Request for Proposals

I. Overview and the Big Questions

The purpose of this Project is to explore essential aspirations of human beings that move persons and communities into the future. Yet the human drive to enhance life is often an implicit aim in many cultural, technological, and social processes and it is intertwined with what Charles Taylor, a Templeton Award winner, has helpfully called the social imaginary, including religion as well. Because human aspirations are often implicit in a society’s culture and are intertwined with, for example, media narratives, political symbols, or religious rituals, it is not surprising that the drive to enhance life is as pervasive as it is overlooked in the academy and even in public life. The Project explores this rich but widely unexamined dimension of human aspiration and social life.

The goal of The Enhancing Life Project is to address the following Big Questions: (1)“What does it mean to enhance life, including spiritual life?” (2) “Correlatively, what are the “spiritual laws” for the strategies, social mechanisms, and technologies that enable us to enhance life in its many dimensions and in measurable ways?”  [For an explanation of “spiritual life,” “spiritual laws,” and other terms used in the Project, see the Glossary.] By asking and answering these big questions, The Enhancing Life Project brings to articulation and also assesses assumptions hitherto submerged within the academy and public perceptions about the fullness of life and how it is to be enhanced.

The Project is based on key assumptions one might call hypotheses in a broad understanding of the term. Four guiding hypotheses serve as a framework for the research process:

First, in order to enhance life, the forms of life can be understood in terms of the basic needs and correlate goods required for a species and/or community to attain an enhancement of flourishing.


In order to imagine, plan, and assess the enhancement of life, we need a richly textured, “thick” understanding of life that transcends classical academic boundaries and reductionist approaches. Per definition, a reality without needs is neither living nor is it able to be enhanced in any way. The first hypothesis thereby proposes that attention to species’ and communities’ needs (natural, social, cultural, and spiritual) and the goods that fulfill these needs is a multi-dimensional and disciplined means to understand life in its many forms.

Second, in order to examine the human drive to enhance life, one must explore the key values, that is, what is held as important and worth pursuing as reasons for action, by investigating scientific, social, and cultural legacies of thought.


The human desire for enhancing life takes many forms and encompasses many dimensions of personal and social life (i.e. law, politics, technology, communication, and religious practice) and yet these aspirations are deeply shaped by larger visions of life that extend to “spiritual realities.”  These spiritual realities, in turn, move human beings and leave an imprint on human imagination, thereby planning, orienting, and assessing the enhancement of life.

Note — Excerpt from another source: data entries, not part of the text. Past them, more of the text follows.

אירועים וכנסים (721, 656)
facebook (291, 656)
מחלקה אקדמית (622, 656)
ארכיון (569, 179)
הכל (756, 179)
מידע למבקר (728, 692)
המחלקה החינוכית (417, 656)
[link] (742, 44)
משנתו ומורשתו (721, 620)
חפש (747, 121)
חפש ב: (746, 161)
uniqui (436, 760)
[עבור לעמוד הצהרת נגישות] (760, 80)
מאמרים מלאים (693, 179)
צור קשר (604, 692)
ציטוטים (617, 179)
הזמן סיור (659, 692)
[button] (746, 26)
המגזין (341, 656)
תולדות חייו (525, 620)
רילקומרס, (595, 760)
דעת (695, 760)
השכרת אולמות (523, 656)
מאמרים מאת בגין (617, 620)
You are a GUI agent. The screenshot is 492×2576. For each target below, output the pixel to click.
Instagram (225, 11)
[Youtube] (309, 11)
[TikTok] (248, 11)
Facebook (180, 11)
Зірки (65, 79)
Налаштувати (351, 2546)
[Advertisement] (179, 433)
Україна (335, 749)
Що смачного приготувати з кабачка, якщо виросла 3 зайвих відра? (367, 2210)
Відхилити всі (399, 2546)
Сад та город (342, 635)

The second hypothesis thus proposes that attention to the interrelation of visions of life, such as religious and cultural beliefs, is crucial in order to understand the values that provide the reasons for enhancing life, human and non-human.

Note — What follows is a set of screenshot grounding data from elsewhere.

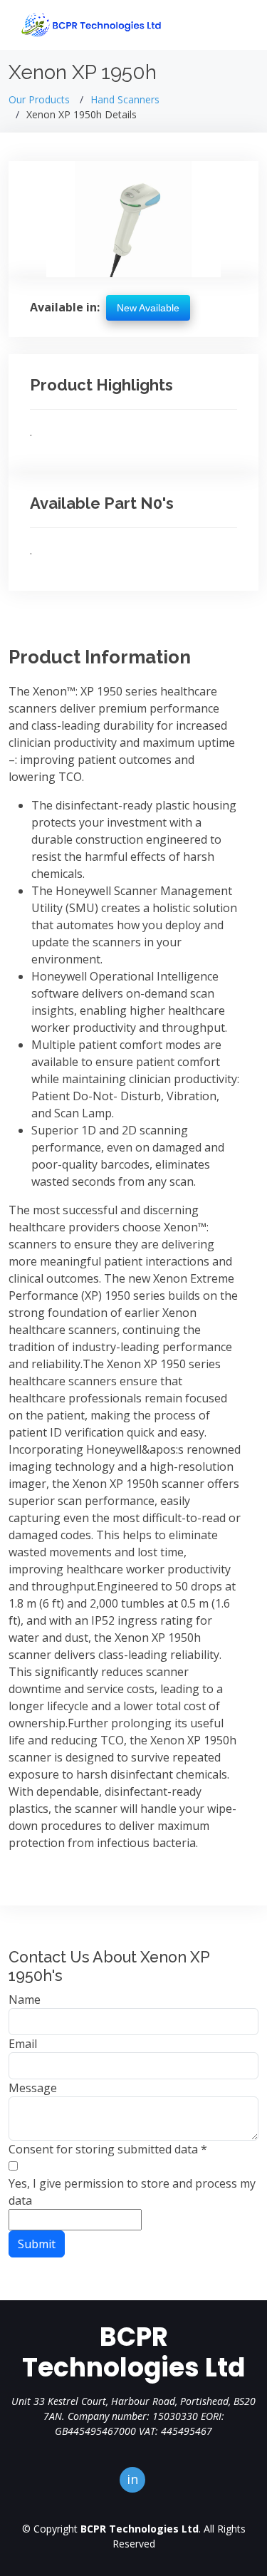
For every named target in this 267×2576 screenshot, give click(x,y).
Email (23, 2044)
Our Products (39, 99)
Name (25, 1999)
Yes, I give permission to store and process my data (132, 2192)
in (132, 2479)
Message (33, 2088)
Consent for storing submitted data (108, 2149)
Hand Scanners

Third, just as the enhancement of life entails the claim that a reality without needs is not living, so too a reality without a drive to a future that does not in some way value enhancement is not living and cannot be enhanced. In order to enhance life, one must explore the interconnections between conceptions of an open and not utterly determined future and forms of hope in order to enhance life. We call these futures “counter-worlds” and we seek their spiritual laws.

In the face of spiritual realities for enhancing life, we must reckon with seemingly counterintuitive or even paradoxical beliefs that reveal the undergirding spiritual laws that enhance life: i.e. laws such as: 1) that enhanced life requires conceptions of a counter-world; 2) that life can be enhanced by giving life away in hope for the future; or 3) that one dimension of life can be enhanced by focusing on another dimension.

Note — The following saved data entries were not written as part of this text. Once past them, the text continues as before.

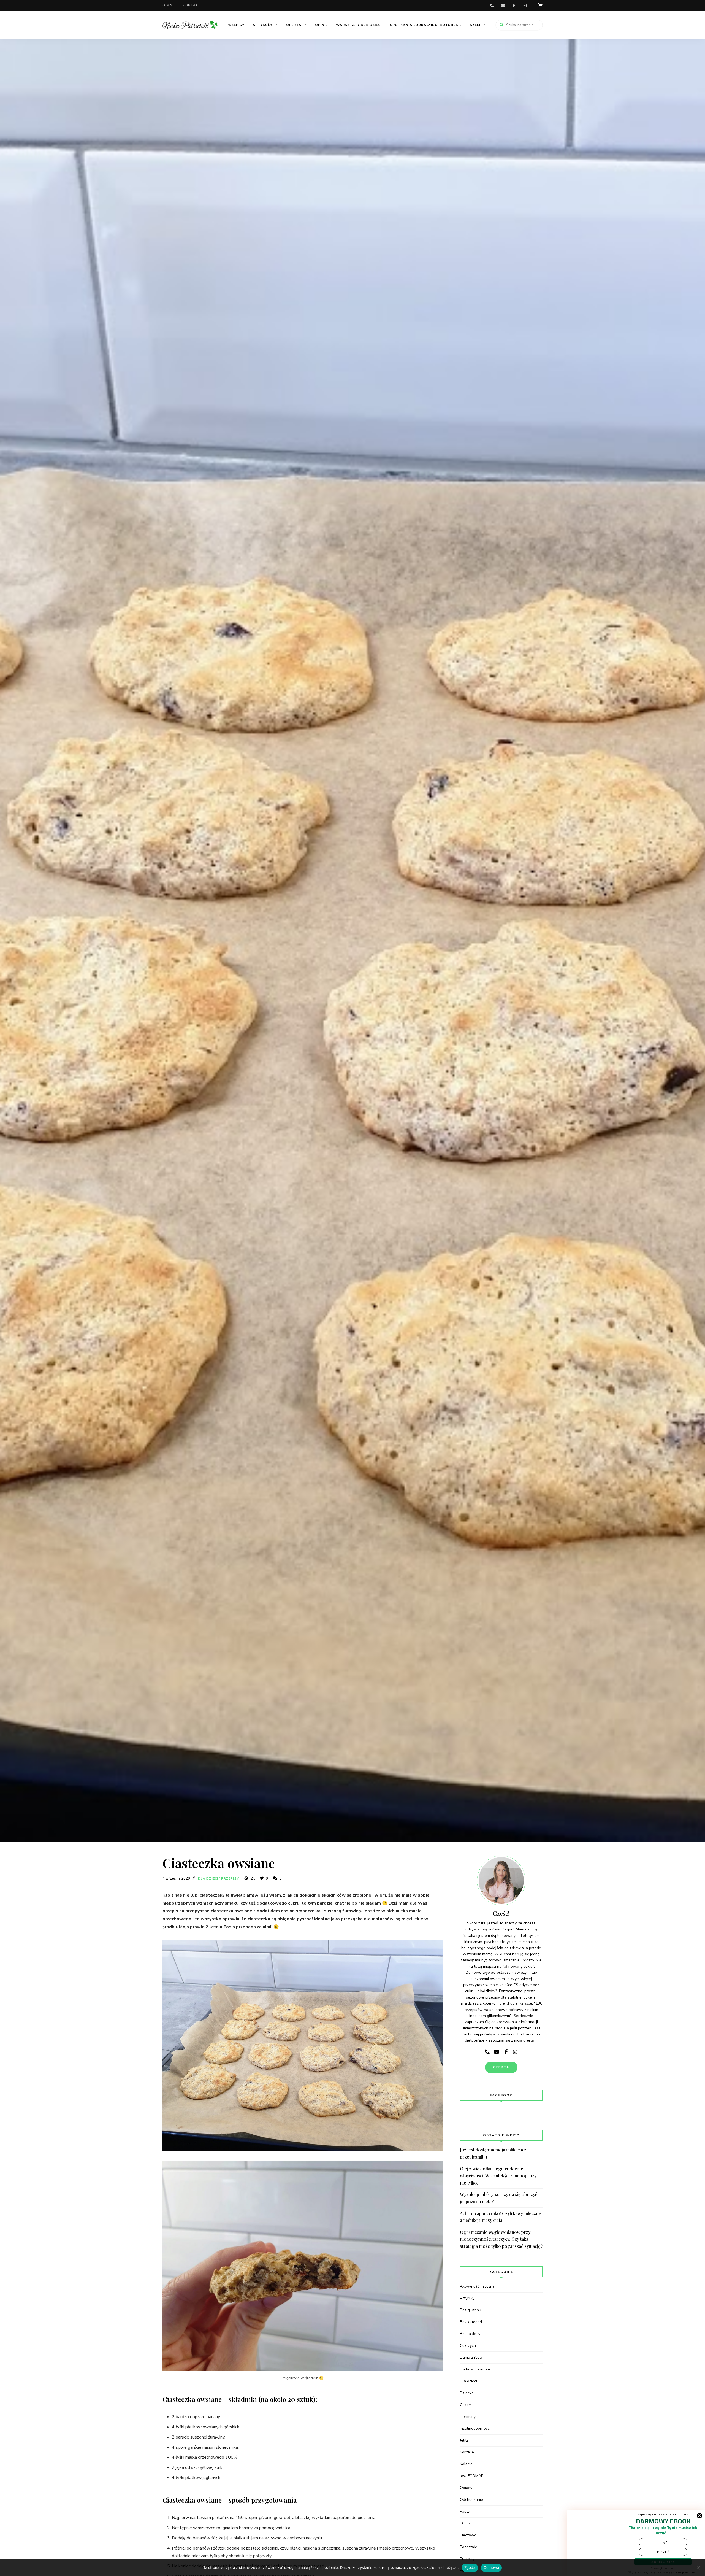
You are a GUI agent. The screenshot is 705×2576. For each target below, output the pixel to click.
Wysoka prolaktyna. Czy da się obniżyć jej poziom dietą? (498, 2197)
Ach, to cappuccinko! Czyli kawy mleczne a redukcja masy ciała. (500, 2216)
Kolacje (466, 2464)
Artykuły (262, 25)
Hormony (468, 2416)
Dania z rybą (471, 2357)
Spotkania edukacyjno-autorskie (426, 25)
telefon (491, 5)
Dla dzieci (208, 1878)
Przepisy (235, 25)
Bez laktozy (470, 2333)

Fourth, in order to articulate and to explore the spiritual laws that govern the enhancement of life, laws related to but more elusive than natural laws, one must examine cultural and religious resources from multiple perspectives and in light of the three prior hypotheses.

This Project explores religious, cultural, and social resources in order to imagine, plan, and assess the enhancement of life. Yet it does so not only for the sake of discerning their historical or social meaning, but also with an eye to the spiritual laws they encode or presuppose and which govern the actual enhancement of life in all of its dimensions.